On this one thing, we actually agree - a woman does need to be given a length of time to discover her pregnancy and make her decision on whether or not to terminate the pregnancy. The "life at conception" position is a purely religions position - one that holds no sway on people who do not follow Christian teachings. Therefore, it cannot be a sound legal basis (even though it might be a sound moral or religious basis) on which to restrict a woman's access to abortion.
You and I differ on 4 weeks. I say 8 weeks is enough, and rely on current medical and biological evidence of fetal development to support this. You think that is not enough and want another 4-5 weeks and you don't cite any biological reason as support. But I think you might be able to find some biological basis to show that in most cases the fetus does not have any form of sentience or feel any pain within that 4-5 weeks we don't agree on. That is our point of disagreement. So, who is right? At this point, I don't think fetal science is exact enough to really answer this.
I do believe the Supreme Court will have to take up the issue of a woman's access to abortion. Roe v Wade is based on the science of fetal development as was understood 50 year ago - that just does not cut it with what we know today. I also think that the 4-5 week time period that you and I cannot agree on will become the focal point of a new Supreme Court decision. At least I think that should be the focal point of any new Supreme Court decision on this matter.

+ + +

**Aim of the task:**
Can you reproduce the passage of the abortion discussion above word for word, starting at "I do believe" and ending at "on this matter."?

**Dataset content:**
+ + +

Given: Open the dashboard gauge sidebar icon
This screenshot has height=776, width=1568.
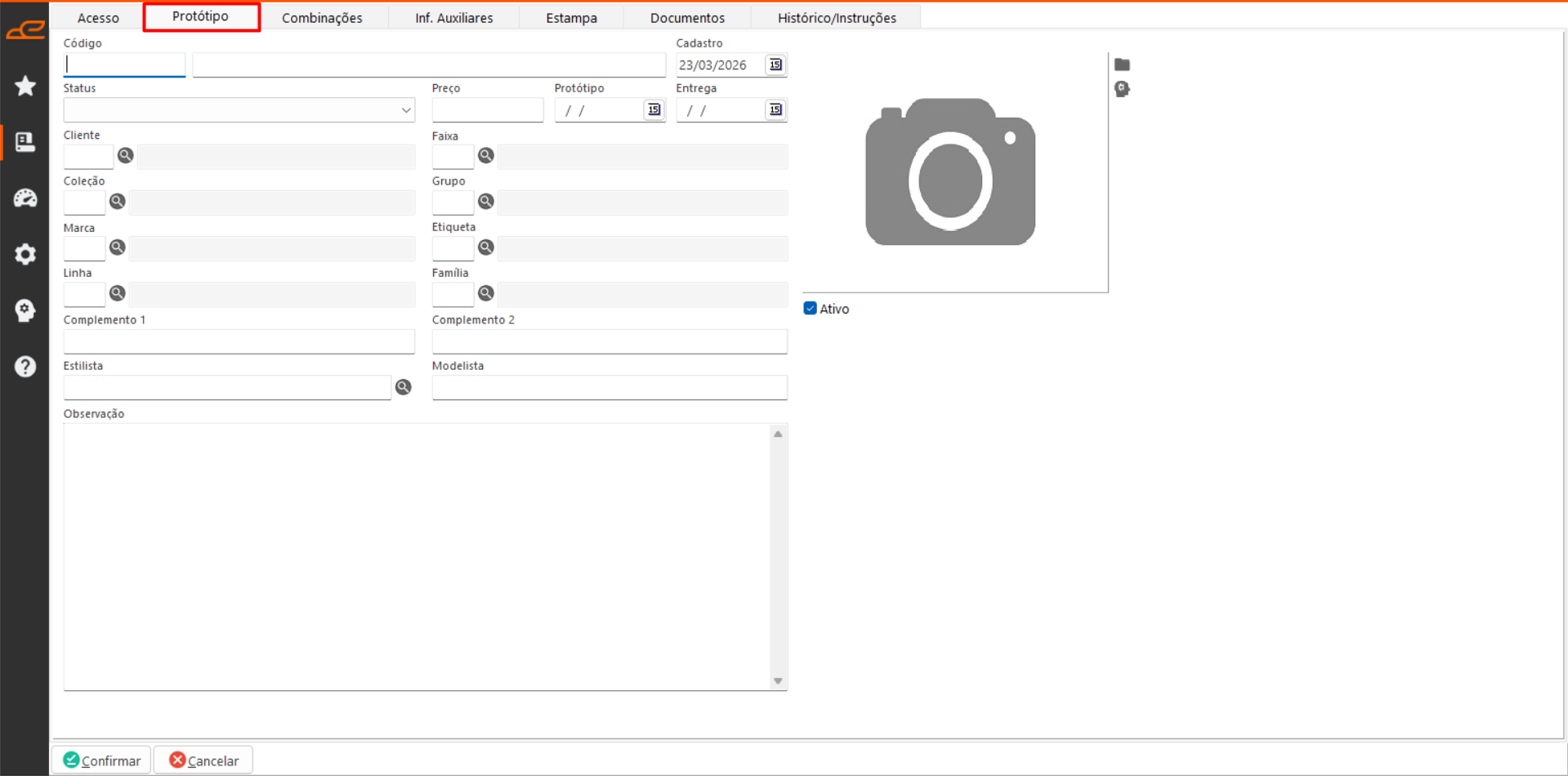Looking at the screenshot, I should pyautogui.click(x=25, y=198).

+ + +

**Written answer:**
I do believe the Supreme Court will have to take up the issue of a woman's access to abortion. Roe v Wade is based on the science of fetal development as was understood 50 year ago - that just does not cut it with what we know today. I also think that the 4-5 week time period that you and I cannot agree on will become the focal point of a new Supreme Court decision. At least I think that should be the focal point of any new Supreme Court decision on this matter.